The United States has had 43 presidents since its founding. They've led the nation in times of peace and war, hardship and plenty. Today, President's Day, the nation commemorates them all.
For its extensive power, the American presidency is one leg of a three-legged stool created by the Founders to serve as a system of checks and balances against government abuse. The Congress enacts the laws of the land, the president executes them and the federal courts ensure that the actions of both comply with the Constitution. While occasionally strained, the system has worked well over time, guaranteeing that no president, or indeed any government official, is above the law.
Today's holiday began as a celebration of the man who helped establish that system, the nation's first president, George Washington.

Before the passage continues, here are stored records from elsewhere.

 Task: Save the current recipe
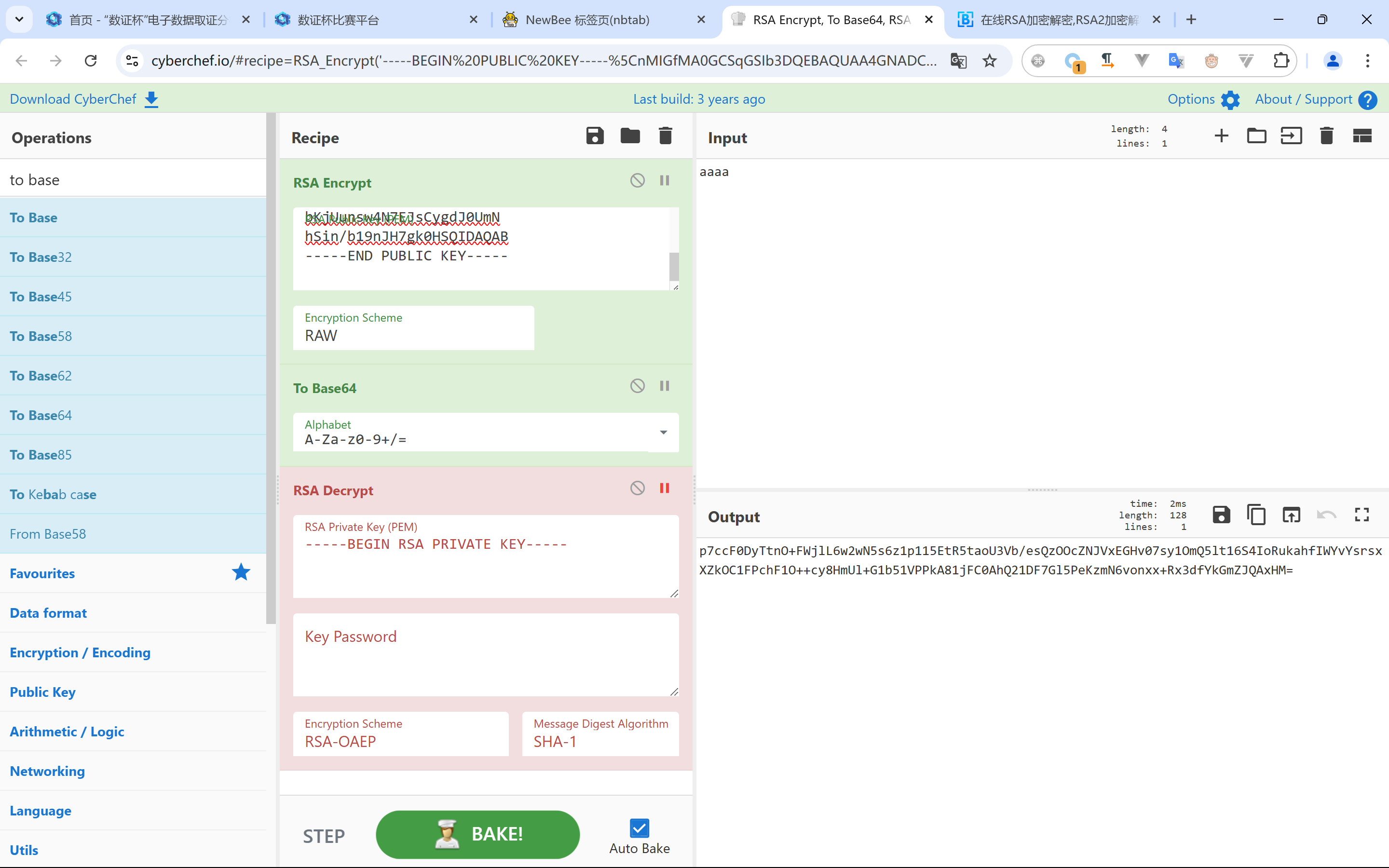[595, 136]
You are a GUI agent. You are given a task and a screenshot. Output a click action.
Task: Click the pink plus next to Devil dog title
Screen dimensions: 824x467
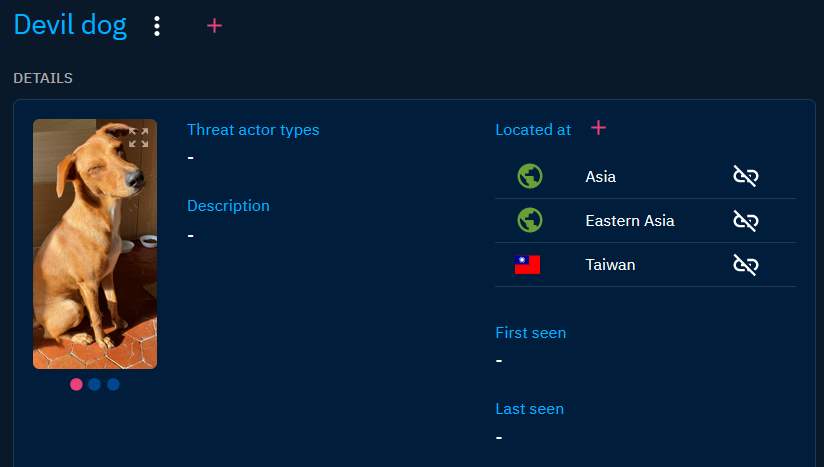coord(214,26)
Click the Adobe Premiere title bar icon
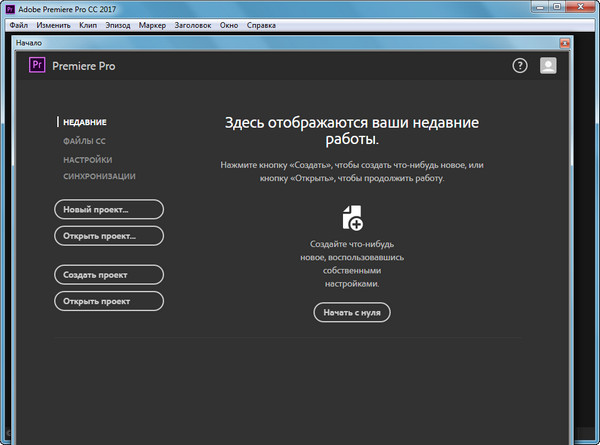Image resolution: width=600 pixels, height=445 pixels. [9, 8]
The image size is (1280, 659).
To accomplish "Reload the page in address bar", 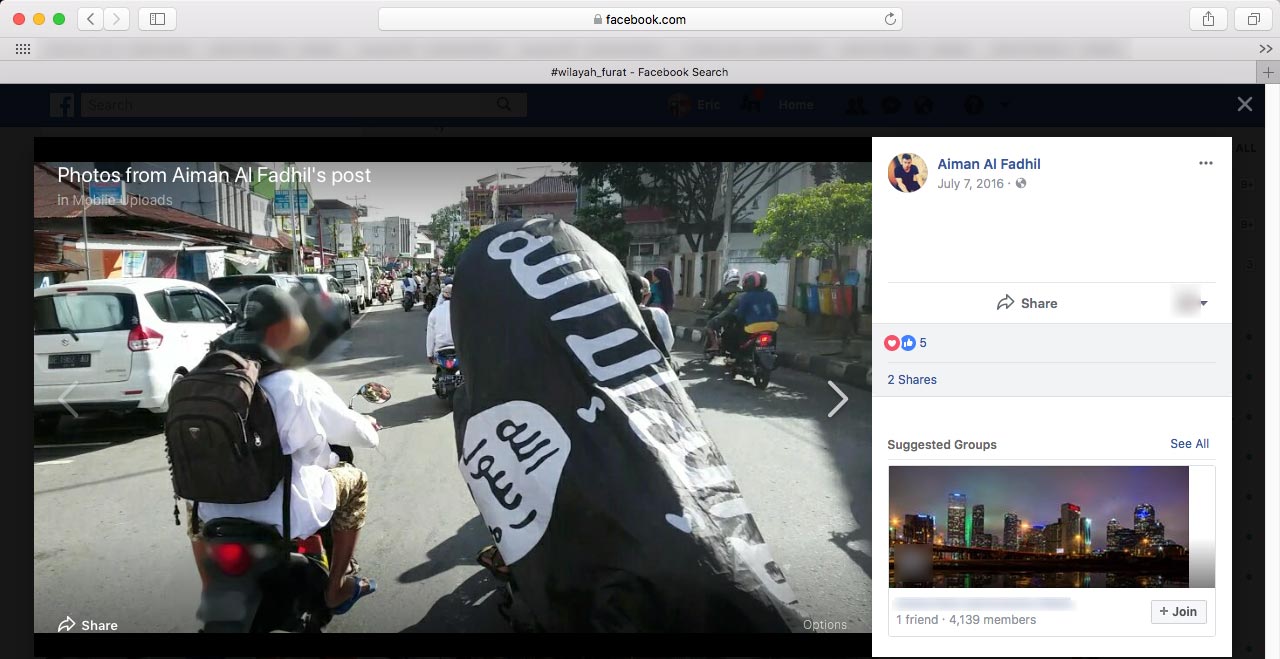I will pyautogui.click(x=890, y=19).

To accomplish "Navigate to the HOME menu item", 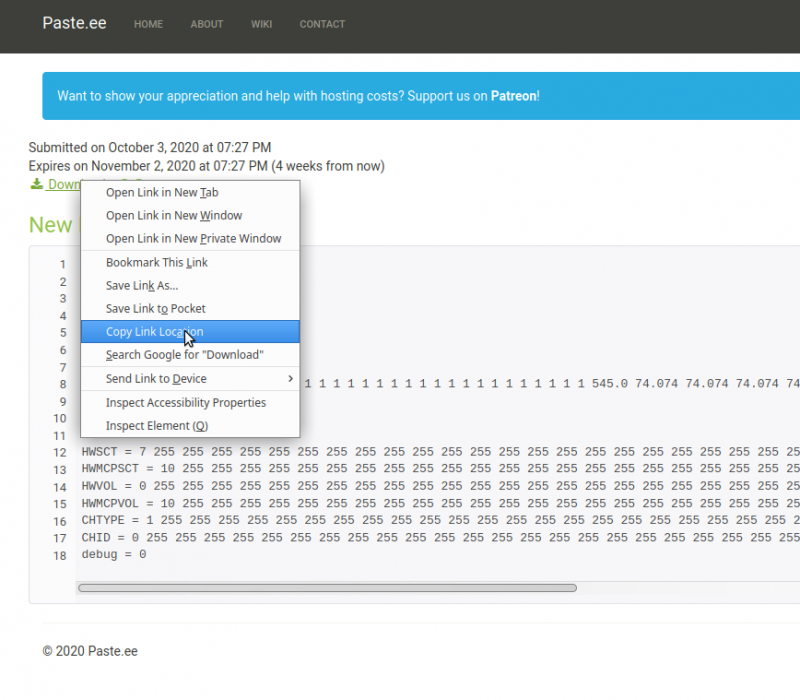I will pos(148,24).
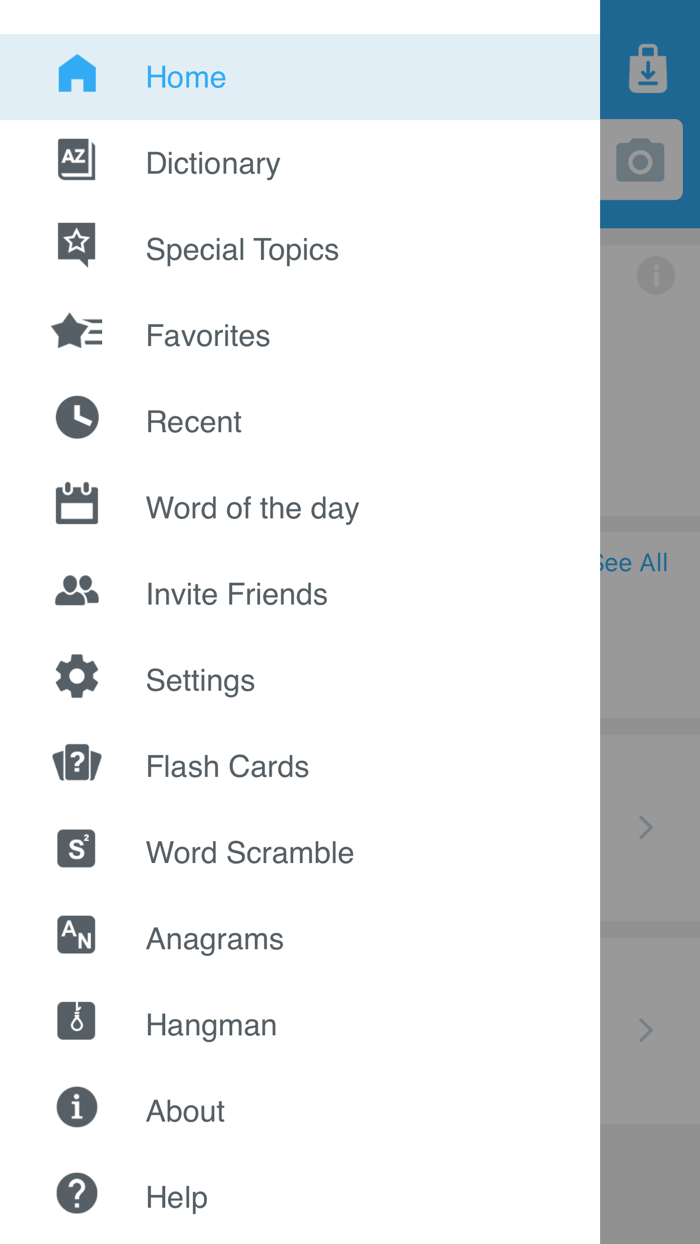Tap the Recent clock icon
Screen dimensions: 700x1244
(x=77, y=419)
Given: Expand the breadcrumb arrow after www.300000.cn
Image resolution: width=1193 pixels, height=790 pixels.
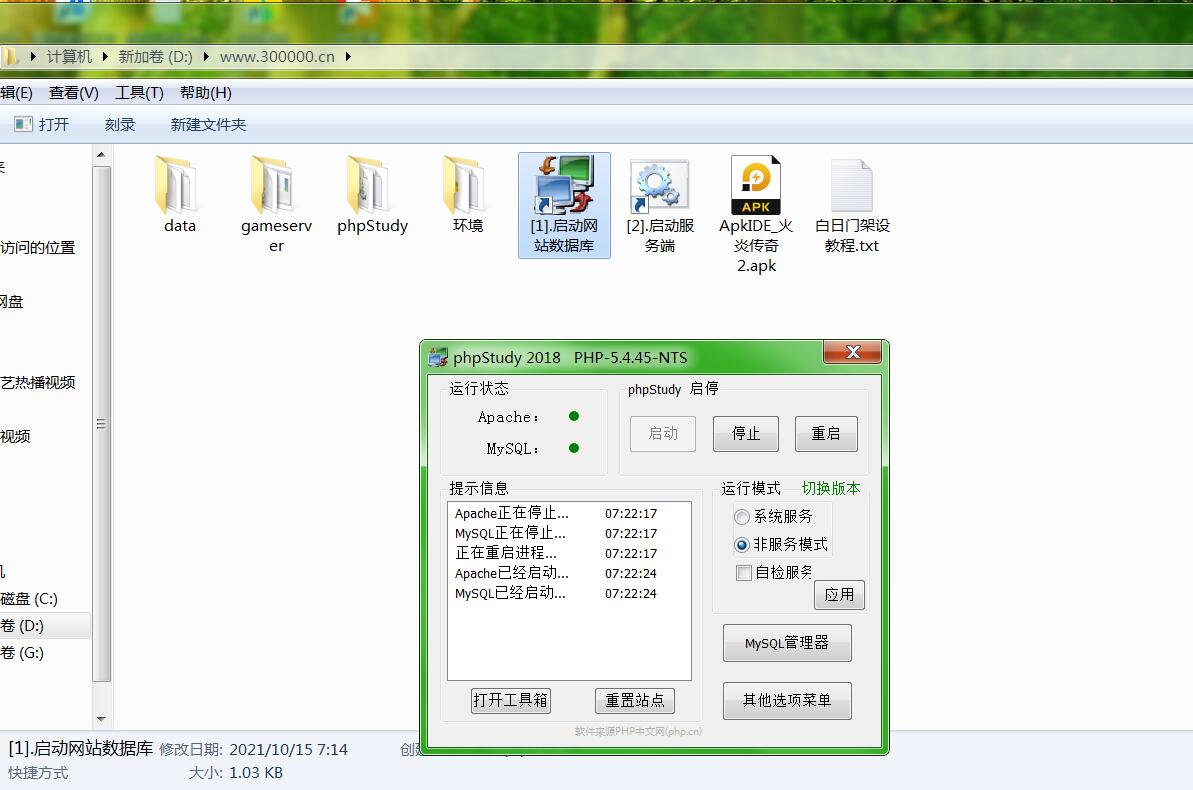Looking at the screenshot, I should tap(348, 57).
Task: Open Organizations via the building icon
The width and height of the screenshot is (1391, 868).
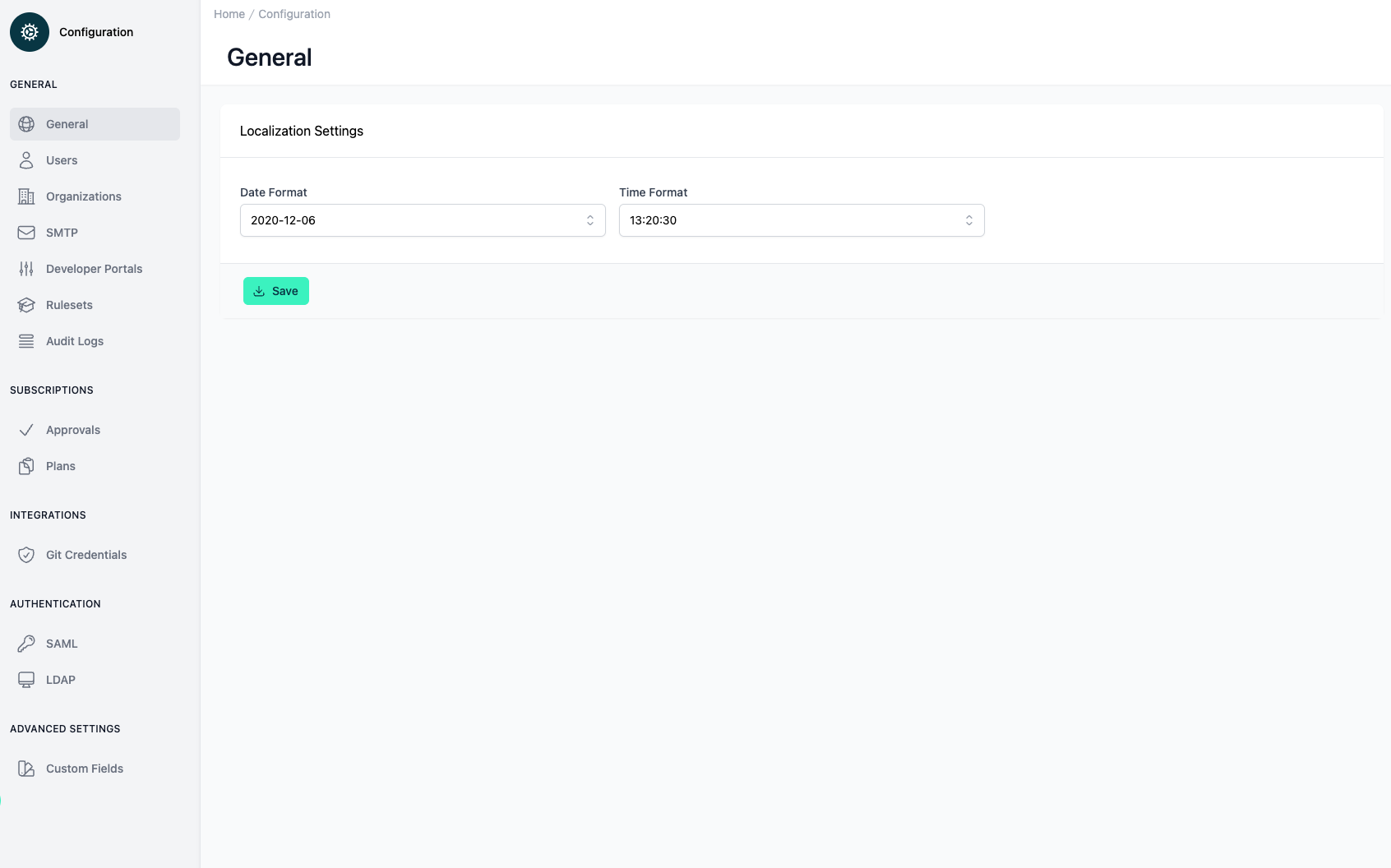Action: click(x=25, y=196)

His birthday, February 22, was marked unofficially almost from the time of his death in 1799, and formally became a national holiday in 1885.
Over time, Americans also began honoring another leader, Abraham Lincoln, whose February 12 birthday falls near Washington's. Official recognition of the 2 began in 1971, with a day honoring all presidents each year on the third Monday of the month.
This year, the 200th anniversary of Lincoln's birth, the holiday's connection with the Great Emancipator has been heightened with the inauguaration of a new president, Barack Obama, the first African-American to hold the office. Both men are from the state of Illinois, and President Obama has promoted the sense of that connection. He launched his 2008 presidential campaign from Lincoln's hometown of Springfield and took the oath of office with a hand on one of Lincoln's bibles.
This kind of attention has tended to overshadow other prominent presidents over the years, men such as Thomas Jefferson, Theodore Roosevelt, John F. Kennedy and Ronald Reagan. But this is their day too, when Americans pause to honor their character, leadership and service to country.